21 501-08 Milieuraad

Nr. 455 BRIEF VAN DE STAATSSECRETARIS VAN INFRASTRUCTUUR EN MILIEU

Aan de Voorzitter van de Tweede Kamer der Staten-Generaal

Den Haag, 2 april 2013

Hierbij doe ik u mede namens de Minister voor Buitenlandse Handel en Ontwikkelingssamenwerking, mevrouw Lilianne Ploumen, de geannoteerde agenda toekomen van de informele Milieuraad die op 22 en 23 april a.s. te Dublin zal plaatsvinden. De Informele Milieuraad vindt «back-to-back» plaats met de Informele Energieraad. De bijdrage voor de gezamenlijke lunchdiscussie is daarom in samenwerking met het ministerie voor Economische Zaken tot stand gekomen.

Ik hoop u hiermee voldoende te hebben geïnformeerd.

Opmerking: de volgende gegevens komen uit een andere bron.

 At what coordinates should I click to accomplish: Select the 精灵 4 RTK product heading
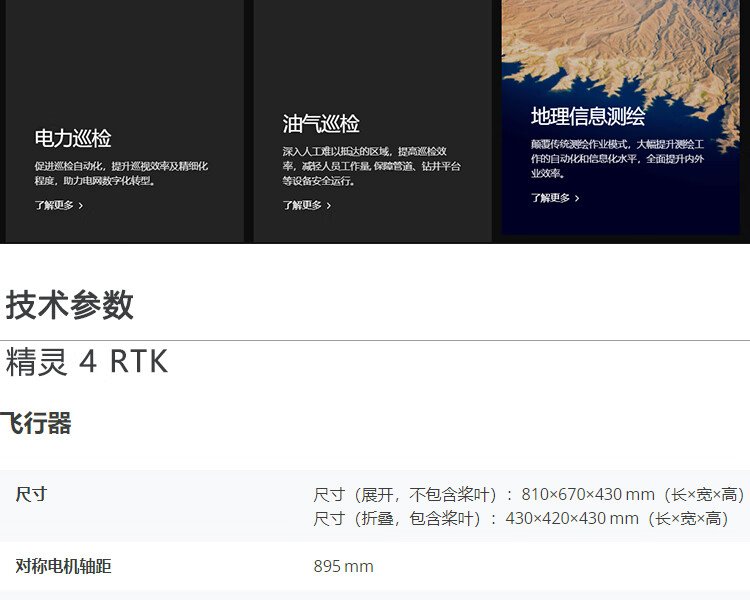pos(86,361)
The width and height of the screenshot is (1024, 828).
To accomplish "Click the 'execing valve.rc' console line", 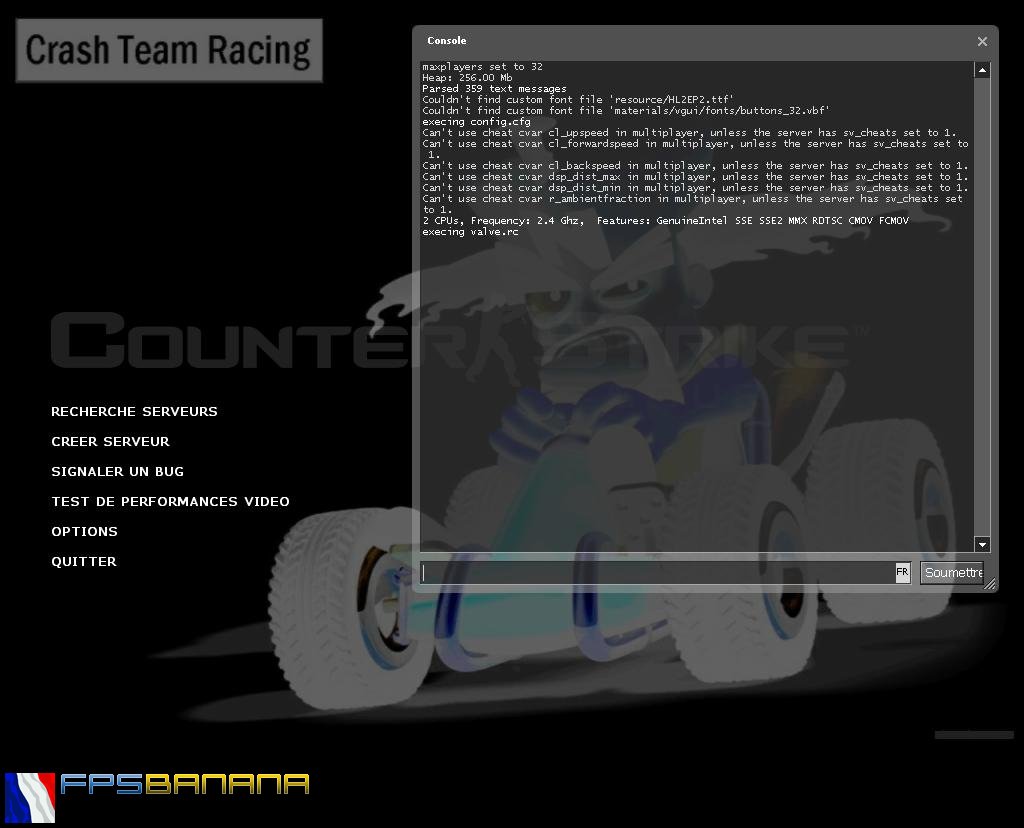I will coord(470,231).
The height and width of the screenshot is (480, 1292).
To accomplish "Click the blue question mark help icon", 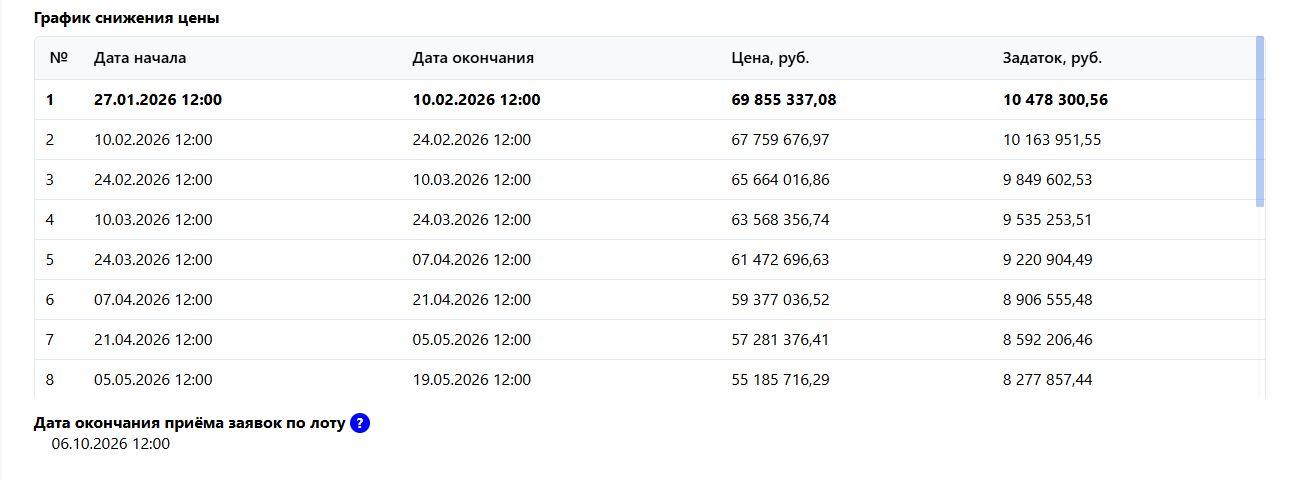I will coord(360,423).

De staatssecretaris van Infrastructuur en Milieu, W.J. Mansveld

Geannoteerde agenda Informele Milieuraad

Samenvatting

Op 22 en 23 april vindt in Dublin de Informele Milieuraad plaats. Hiervoor zijn vier onderwerpen geagendeerd:

  • Een beleidsdiscussie over de groene economie en hulpbronnenefficiëntie met speciale aandacht voor het groene productenbeleid;

  • Een politieke discussie over beleid en maatregelen ter verbetering van de luchtkwaliteit in de context van de aankomende herziening van de thematische strategie voor luchtverontreiniging;

  • Een beleidsdiscussie over de consulterende Commissiemededeling over de internationale klimaatonderhandelingen;

  • Een lunchdiscussie samen met de EU ministers voor energie over het groenboek over het Klimaat- en Energiepakket 2030.

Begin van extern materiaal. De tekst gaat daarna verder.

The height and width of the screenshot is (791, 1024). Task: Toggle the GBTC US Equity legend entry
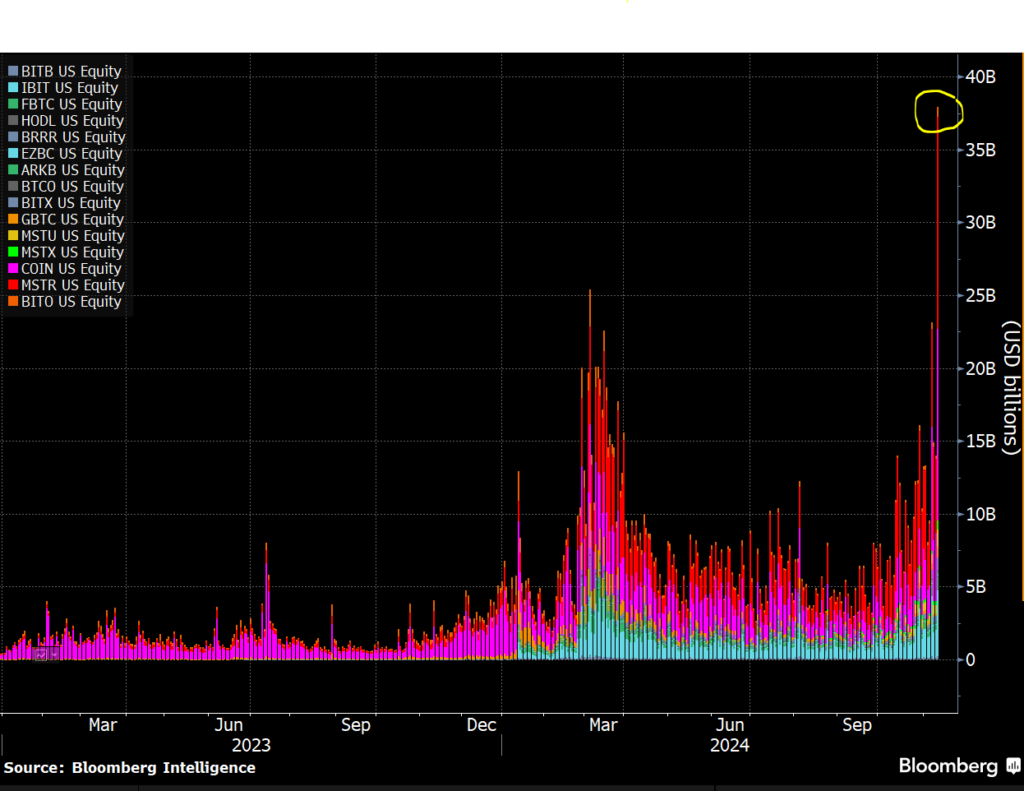click(x=65, y=219)
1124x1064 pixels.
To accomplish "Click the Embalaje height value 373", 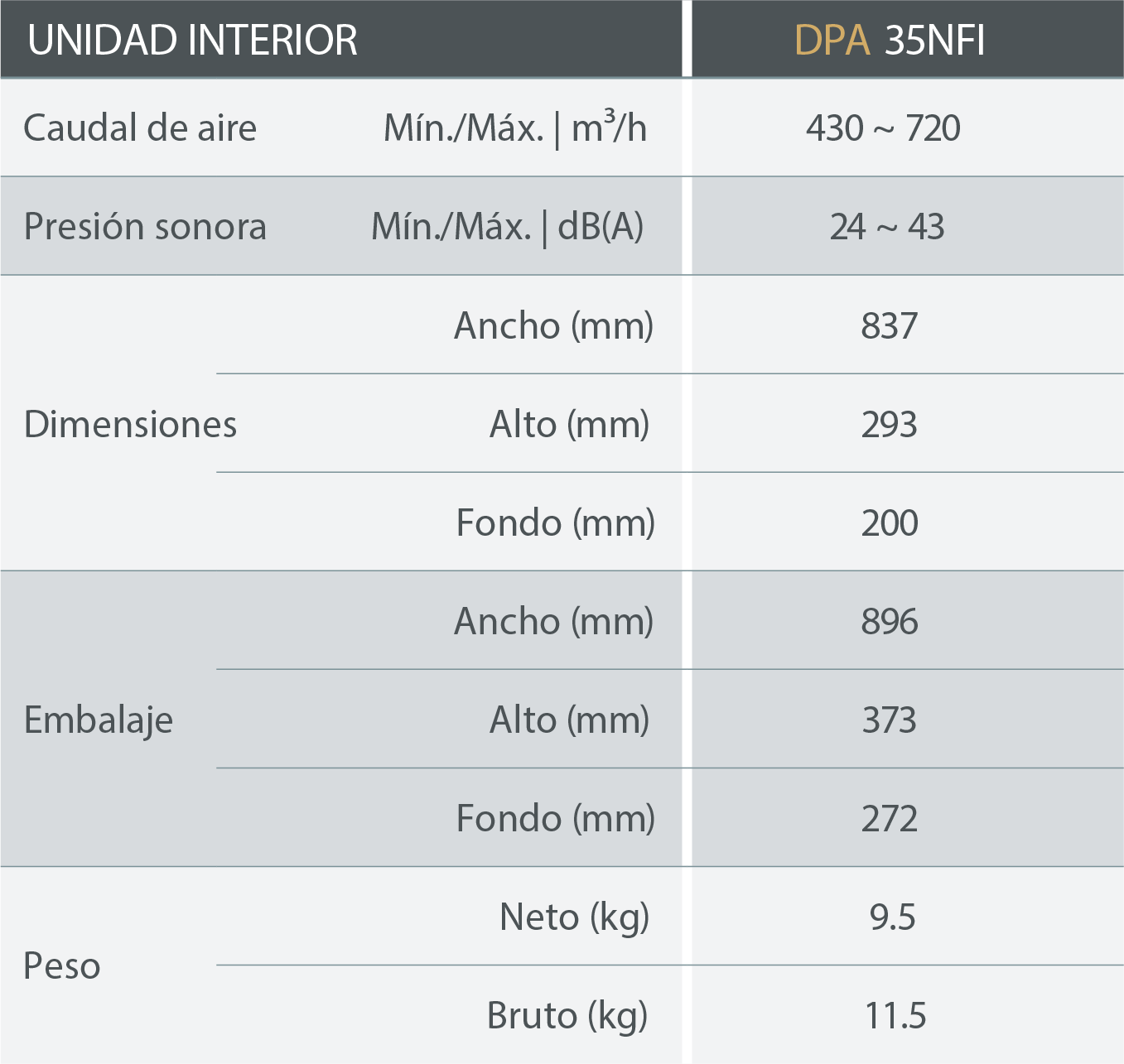I will tap(889, 720).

Aansluitend op de discussie over luchtkwaliteit zal er nog een korte presentatie worden gegeven over het Europese groene hoofdsteden initiatief.

Groene productenbeleid

Inhoud

De Europese Commissie constateert dat het voor hulpbronnenefficiëntie en de overgang naar een circulaire economie essentieel is om effectief beleid te voeren ter vergroening van de productie. Op dit moment heeft de Europese Commissie een aantal beleidsinstrumenten beschikbaar zoals: ecolabel, ecodesign en duurzaam inkopen. Naast deze instrumenten bestaan er nog vele publieke en private initiatieven die bedoeld zijn om inzicht te verschaffen in de mate van «groenheid» van producten. De Europese Commissie constateert dat dit onduidelijkheid geeft en dat hierdoor de milieu-impact van verschillende producten niet op een objectieve manier kan worden vergeleken. De Commissie wil daarom een pilot starten om verschillende bestaande methodes voor het in kaart brengen van de milieu-impact met elkaar te vergelijken en vervolgens daaruit per productgroep een eenduidige methode te ontwikkelen, gebaseerd op levenscyclusanalyse en de voetafdruk. Deze pilot zal tot 2016 gaan lopen. Lidstaten worden gevraagd hieraan deel te nemen. De Commissie wil de eerste uitkomsten van de pilot in 2014 gebruiken voor een grote herziening van het productenbeleid.

Stand van zaken

De Commissie was voornemens een mededeling over het groene productenbeleid uit te brengen (single market for green products) in de week van 25 maart. Inmiddels zijn er in de media berichten verschenen dat de publicatie mogelijk voor onbepaalde tijd wordt uitgesteld.

Nederlandse inzet

Nederland staat in beginsel positief tegenover initiatieven die bijdragen aan hulpbronnenefficiëntie en de ontwikkeling van een circulaire economie, mits samenhang en toegevoegde waarde ten opzichte van bestaande beleidsinstrumenten zijn gewaarborgd. Het specifieke standpunt ten aanzien van de komende mededeling, zal afhangen van de wijze waarop de Commissie haar plannen wil vormgeven. Binnenkort informeer ik uw Kamer over de kansen en belemmeringen voor Nederland op gebied van circulaire economie. Deze kansen en belemmeringen vormen een belangrijke basis voor de Nederlandse inzet in de Europese discussie over groen productenbeleid. U wordt na uitkomst van de mededeling door middel van een BNC-fiche nader geïnformeerd over het Nederlandse standpunt.

Luchtkwaliteit

Inhoud

In 2008 is de Luchtkwaliteitsrichtlijn (2008/50/EG) herzien. In de richtlijn werd een derogatiebepaling opgenomen voor de luchtkwaliteitsnormen voor fijn stof (PM10) en stikstofoxiden en er werd een normstelling voor PM2,5 toegevoegd. Om de herziene richtlijn uit te voeren heeft Nederland het Nationaal Samenwerkingsprogramma Luchtkwaliteit ontwikkeld, dat enerzijds zorgt dat de normen kunnen worden gehaald en anderzijds dat ruimtelijke ontwikkelingen doorgang kunnen vinden.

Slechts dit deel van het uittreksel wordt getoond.